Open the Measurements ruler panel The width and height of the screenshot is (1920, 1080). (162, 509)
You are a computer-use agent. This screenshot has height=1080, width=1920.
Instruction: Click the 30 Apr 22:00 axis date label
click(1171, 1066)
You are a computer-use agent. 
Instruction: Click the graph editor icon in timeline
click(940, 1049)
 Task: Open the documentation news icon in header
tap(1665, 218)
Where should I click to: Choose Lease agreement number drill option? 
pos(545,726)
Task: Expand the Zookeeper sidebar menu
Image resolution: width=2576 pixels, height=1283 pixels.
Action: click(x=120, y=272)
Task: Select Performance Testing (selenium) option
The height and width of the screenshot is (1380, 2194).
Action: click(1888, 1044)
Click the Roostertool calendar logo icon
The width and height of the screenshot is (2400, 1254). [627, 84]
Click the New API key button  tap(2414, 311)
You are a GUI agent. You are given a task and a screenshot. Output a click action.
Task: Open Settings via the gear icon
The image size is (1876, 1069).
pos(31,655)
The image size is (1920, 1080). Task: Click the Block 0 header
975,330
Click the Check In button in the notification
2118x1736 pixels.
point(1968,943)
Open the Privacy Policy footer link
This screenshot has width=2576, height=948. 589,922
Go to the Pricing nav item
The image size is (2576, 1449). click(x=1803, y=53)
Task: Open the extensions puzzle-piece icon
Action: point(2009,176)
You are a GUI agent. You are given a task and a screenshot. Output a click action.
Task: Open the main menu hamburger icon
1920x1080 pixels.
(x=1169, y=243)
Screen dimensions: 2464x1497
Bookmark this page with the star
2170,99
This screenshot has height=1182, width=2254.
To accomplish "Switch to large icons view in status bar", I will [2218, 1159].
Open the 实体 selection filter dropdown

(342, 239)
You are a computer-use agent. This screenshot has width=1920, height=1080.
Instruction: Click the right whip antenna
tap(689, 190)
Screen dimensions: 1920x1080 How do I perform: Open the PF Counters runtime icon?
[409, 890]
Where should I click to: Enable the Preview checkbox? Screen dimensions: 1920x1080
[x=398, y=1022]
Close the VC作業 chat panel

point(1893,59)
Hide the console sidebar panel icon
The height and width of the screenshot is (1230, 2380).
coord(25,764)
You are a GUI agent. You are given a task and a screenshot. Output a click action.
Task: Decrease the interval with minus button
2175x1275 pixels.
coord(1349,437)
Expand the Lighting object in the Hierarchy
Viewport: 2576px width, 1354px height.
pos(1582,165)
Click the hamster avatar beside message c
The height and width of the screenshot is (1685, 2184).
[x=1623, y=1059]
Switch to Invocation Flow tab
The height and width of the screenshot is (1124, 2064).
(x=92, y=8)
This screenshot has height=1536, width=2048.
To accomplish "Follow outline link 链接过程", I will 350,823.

_ _ _ _ _ _ _

Tally the lines of the material in which the string "menu" appears. Give the tally and nothing else.

2